Saparmyrat Nyýazow, el megalómano presidente de Turkmenistán, es un claro ejemplo de como la nomenklatura se perpetuo bajo la bandera del nacionalismo en el mundo musulman pot-soviético.

La nomenklatura de estas repúblicas inicio pues su propio camino hacia su reconversión. A la ruptura con Moscú la sigue el colaboracionismo con los Estados Unidos y la creación de unas identidades nacionales propias.

 

Paralenemente, los máximos responsables del Soviet de la República asumen el título de Presidentes y transforman el Partido Comunista en un partido del presidente que practica un desmesurado culto a la personalidad.

 

En resumen, tras esta reconversión autóctona, la nomenklatura de las repúblicas musulmanas se mantiene en el poder hasta hoy día y, paralelamente, las familias de el resto de repúblicas de la URSS también lo hacen en gran parte aprovechándose de su posición para transformarse en nuevos capitalistas durante las privatizaciones.

 

En conclusión podemos afirmar que la pequeña burguesía rusa de principios del siglo XX ha experimentado su propio camino hacia el capitalismo en todo lo que fue el Imperio Ruso.
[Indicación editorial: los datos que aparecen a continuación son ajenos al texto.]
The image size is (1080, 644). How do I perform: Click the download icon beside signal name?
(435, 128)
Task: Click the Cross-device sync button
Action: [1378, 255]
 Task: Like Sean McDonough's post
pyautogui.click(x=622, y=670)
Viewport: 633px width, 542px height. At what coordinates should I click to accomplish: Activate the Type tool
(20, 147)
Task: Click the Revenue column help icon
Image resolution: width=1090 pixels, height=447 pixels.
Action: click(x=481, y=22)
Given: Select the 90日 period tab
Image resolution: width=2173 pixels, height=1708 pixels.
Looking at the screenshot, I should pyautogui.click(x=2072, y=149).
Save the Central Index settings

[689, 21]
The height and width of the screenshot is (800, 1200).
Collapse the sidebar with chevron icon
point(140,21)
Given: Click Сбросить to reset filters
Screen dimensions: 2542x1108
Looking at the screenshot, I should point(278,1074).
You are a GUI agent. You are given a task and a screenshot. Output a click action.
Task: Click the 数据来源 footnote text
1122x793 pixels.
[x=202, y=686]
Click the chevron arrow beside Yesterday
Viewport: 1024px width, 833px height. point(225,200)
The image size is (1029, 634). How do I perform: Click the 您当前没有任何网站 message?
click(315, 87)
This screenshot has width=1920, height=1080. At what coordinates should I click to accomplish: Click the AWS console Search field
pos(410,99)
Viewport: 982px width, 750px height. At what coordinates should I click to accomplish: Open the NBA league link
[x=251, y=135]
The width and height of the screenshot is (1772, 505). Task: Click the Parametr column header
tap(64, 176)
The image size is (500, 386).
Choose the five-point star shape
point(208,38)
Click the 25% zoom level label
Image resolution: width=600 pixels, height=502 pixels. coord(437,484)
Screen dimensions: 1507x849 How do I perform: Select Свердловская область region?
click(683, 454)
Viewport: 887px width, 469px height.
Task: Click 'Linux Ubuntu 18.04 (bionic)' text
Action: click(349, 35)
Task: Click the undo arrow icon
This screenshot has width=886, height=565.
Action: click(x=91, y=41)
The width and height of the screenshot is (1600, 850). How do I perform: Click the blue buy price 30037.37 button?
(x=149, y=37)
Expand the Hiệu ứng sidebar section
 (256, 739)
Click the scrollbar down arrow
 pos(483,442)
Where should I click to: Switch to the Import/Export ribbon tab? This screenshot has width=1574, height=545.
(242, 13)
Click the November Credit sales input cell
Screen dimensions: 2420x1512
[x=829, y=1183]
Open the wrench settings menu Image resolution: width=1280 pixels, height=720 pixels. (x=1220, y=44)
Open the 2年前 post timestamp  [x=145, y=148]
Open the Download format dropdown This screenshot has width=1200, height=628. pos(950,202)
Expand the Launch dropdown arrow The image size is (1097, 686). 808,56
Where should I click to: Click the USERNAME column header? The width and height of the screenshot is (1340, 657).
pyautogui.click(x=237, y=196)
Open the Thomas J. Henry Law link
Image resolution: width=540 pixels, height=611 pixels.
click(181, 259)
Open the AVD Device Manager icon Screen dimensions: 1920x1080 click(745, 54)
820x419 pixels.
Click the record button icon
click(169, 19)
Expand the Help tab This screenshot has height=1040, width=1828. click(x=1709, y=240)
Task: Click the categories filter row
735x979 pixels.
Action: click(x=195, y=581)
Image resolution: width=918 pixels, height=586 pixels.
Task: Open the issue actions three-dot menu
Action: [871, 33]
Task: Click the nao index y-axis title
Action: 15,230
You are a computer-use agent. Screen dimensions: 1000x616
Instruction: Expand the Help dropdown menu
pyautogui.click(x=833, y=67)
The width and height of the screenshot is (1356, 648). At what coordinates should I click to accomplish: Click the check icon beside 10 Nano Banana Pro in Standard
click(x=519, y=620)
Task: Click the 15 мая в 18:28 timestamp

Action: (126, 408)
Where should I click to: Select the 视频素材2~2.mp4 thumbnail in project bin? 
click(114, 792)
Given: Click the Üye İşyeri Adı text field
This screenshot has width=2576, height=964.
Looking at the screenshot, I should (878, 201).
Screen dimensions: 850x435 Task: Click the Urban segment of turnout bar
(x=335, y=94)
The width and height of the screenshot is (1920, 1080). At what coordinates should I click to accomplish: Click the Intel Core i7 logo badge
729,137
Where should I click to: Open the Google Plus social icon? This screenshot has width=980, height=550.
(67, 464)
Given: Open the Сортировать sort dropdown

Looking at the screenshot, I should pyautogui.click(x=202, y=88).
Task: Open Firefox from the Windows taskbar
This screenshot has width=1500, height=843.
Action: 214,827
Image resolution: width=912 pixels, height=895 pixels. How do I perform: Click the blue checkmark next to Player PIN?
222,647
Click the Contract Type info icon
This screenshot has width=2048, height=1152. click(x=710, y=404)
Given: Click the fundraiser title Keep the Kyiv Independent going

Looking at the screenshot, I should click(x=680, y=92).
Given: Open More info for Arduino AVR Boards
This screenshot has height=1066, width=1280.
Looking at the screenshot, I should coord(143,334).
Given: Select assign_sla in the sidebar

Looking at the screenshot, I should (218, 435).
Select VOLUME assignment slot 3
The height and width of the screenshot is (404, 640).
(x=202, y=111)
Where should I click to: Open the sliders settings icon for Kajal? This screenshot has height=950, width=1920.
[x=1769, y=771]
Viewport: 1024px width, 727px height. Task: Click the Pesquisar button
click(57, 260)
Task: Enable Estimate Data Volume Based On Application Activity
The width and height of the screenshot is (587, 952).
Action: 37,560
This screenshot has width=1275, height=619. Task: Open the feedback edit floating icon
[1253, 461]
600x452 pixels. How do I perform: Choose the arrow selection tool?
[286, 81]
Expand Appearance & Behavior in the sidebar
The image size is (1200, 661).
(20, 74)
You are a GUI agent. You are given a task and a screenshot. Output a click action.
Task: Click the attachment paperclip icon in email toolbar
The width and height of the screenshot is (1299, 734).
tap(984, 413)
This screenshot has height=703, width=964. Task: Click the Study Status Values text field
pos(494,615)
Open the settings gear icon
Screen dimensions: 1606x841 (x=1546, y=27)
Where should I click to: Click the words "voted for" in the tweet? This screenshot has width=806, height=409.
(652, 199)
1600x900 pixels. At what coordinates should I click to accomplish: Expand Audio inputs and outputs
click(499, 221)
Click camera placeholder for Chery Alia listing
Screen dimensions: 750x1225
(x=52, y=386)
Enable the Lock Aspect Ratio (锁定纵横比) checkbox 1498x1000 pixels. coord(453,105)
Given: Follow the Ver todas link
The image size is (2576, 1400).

Lideró la Revolución Bolchevique guiando al pueblo llano ruso contra el feudalismo de los zares de la misma forma que la burguesía francesa lo hizo en su momento contra los Borbones. Al igual que en Francia, se convirtió en la nueva élite y el proceso revolucionario desembocó en una sociedad capitalista liderada por ellos mismos. La polémica esta servida…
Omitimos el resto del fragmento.